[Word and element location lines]
--
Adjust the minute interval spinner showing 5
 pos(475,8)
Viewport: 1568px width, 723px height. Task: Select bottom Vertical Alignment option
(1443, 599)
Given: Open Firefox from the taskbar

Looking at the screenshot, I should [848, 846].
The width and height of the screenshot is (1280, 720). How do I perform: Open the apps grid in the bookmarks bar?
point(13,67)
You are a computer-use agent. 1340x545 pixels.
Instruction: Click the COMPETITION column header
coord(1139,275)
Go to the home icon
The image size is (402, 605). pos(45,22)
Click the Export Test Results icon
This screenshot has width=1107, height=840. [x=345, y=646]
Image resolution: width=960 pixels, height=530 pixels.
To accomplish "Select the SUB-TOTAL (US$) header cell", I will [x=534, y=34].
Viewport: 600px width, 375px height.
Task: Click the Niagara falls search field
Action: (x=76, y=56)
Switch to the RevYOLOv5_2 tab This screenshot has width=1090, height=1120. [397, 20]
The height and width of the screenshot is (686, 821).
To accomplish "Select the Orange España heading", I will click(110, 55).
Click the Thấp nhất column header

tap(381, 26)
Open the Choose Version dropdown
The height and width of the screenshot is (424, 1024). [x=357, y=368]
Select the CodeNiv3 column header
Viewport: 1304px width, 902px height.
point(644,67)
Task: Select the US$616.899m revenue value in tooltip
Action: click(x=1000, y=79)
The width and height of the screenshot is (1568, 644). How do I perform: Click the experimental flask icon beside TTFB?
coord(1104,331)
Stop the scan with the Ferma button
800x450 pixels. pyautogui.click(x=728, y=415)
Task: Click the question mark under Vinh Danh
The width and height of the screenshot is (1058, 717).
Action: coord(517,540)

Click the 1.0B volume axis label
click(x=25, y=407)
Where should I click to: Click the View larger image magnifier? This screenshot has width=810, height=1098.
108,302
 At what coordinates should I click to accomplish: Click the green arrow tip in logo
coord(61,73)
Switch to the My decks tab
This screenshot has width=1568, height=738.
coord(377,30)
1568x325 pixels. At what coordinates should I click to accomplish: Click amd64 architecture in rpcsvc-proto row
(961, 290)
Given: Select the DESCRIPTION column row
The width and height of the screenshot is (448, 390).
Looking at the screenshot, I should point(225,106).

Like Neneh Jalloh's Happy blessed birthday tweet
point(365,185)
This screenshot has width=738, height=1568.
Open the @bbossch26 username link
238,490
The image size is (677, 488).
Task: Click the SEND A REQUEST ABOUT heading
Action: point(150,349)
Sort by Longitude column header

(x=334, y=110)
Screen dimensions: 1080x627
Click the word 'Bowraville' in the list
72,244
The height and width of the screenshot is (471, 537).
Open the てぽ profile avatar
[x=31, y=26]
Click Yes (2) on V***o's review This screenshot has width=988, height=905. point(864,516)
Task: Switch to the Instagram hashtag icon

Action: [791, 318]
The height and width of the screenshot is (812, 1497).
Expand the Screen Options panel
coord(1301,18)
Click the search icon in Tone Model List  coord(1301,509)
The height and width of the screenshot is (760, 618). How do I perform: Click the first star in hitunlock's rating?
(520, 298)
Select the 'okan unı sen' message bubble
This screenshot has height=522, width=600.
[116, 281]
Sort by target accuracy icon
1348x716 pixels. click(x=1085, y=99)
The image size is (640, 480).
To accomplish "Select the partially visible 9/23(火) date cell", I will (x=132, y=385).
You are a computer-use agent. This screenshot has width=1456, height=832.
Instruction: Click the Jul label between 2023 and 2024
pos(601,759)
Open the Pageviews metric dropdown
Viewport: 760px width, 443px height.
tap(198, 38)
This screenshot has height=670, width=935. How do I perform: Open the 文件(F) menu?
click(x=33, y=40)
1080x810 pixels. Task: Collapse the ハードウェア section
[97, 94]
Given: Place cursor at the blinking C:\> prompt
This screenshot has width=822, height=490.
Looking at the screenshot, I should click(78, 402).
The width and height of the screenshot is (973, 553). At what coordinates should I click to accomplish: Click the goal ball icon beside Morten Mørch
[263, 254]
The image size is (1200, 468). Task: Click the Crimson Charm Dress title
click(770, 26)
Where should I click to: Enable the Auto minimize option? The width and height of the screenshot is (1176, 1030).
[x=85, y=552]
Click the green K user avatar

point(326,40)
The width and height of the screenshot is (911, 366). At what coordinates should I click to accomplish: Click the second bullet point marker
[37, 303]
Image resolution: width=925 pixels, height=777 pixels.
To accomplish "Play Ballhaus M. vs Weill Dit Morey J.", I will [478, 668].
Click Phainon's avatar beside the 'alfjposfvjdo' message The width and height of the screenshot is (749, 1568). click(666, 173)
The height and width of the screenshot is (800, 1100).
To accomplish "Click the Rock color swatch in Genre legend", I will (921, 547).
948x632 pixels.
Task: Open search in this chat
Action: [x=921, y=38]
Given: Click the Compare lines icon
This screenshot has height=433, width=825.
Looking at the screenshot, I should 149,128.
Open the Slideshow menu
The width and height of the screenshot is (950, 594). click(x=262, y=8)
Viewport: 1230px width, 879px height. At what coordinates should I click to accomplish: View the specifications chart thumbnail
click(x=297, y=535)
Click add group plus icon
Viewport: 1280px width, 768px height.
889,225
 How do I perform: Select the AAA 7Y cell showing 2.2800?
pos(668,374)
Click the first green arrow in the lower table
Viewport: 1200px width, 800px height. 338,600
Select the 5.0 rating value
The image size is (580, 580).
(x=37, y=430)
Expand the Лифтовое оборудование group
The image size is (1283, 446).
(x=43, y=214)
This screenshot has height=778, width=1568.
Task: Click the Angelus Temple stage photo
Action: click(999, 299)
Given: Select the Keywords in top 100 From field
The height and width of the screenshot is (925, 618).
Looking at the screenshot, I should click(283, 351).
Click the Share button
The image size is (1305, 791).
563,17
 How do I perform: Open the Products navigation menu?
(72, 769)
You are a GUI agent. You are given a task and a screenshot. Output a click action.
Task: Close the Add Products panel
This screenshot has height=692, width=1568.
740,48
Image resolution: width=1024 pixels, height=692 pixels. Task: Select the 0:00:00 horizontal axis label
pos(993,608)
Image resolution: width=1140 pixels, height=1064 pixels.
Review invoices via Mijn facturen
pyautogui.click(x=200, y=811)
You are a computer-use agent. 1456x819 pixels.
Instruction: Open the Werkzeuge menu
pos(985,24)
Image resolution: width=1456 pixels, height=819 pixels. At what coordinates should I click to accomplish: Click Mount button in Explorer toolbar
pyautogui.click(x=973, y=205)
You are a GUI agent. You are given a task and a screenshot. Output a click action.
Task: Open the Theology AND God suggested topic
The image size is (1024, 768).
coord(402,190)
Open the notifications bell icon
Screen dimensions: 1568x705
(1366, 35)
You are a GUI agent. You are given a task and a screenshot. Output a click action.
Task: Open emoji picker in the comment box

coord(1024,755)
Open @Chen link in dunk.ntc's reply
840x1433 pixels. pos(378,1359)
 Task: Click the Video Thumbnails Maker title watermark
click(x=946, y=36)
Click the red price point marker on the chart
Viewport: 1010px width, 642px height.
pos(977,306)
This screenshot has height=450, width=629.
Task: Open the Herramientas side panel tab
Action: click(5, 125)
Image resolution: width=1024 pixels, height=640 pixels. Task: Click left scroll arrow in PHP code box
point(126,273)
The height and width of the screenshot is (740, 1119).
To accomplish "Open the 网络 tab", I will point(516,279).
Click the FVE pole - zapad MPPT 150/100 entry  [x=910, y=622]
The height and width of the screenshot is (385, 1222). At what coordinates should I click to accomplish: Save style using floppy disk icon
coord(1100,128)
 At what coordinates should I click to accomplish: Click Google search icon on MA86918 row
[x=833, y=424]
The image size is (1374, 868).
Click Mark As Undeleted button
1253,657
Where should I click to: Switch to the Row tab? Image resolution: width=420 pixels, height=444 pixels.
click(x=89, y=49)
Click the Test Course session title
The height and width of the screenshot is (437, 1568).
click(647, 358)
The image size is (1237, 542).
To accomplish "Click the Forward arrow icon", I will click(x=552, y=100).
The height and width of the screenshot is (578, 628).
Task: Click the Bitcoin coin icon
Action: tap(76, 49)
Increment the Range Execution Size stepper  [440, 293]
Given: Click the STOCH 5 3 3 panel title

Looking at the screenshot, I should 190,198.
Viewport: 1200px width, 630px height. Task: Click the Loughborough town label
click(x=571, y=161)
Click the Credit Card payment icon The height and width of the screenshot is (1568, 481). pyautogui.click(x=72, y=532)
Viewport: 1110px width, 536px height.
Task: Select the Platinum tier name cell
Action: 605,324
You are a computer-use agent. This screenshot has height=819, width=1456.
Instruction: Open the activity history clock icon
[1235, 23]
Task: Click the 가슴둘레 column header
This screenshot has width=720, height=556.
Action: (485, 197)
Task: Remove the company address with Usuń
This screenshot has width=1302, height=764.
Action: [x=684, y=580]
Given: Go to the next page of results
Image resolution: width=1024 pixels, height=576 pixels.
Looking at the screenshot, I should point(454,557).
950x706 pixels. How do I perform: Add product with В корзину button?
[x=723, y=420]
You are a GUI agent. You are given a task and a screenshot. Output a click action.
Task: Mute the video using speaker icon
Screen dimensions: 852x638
--
Work to be completed. Copy the lines verbatim, beginning with the very first line and stopping after the line that contains "This screenshot has width=1107, height=840.".

Exercise response.
Adjust the minute interval spinner showing 5
 pos(475,8)
Viewport: 1568px width, 723px height. Task: Select bottom Vertical Alignment option
(1443, 599)
Given: Open Firefox from the taskbar

Looking at the screenshot, I should [848, 846].
The width and height of the screenshot is (1280, 720). How do I perform: Open the apps grid in the bookmarks bar?
point(13,67)
You are a computer-use agent. 1340x545 pixels.
Instruction: Click the COMPETITION column header
coord(1139,275)
Go to the home icon
The image size is (402, 605). pos(45,22)
Click the Export Test Results icon
This screenshot has width=1107, height=840. [x=345, y=646]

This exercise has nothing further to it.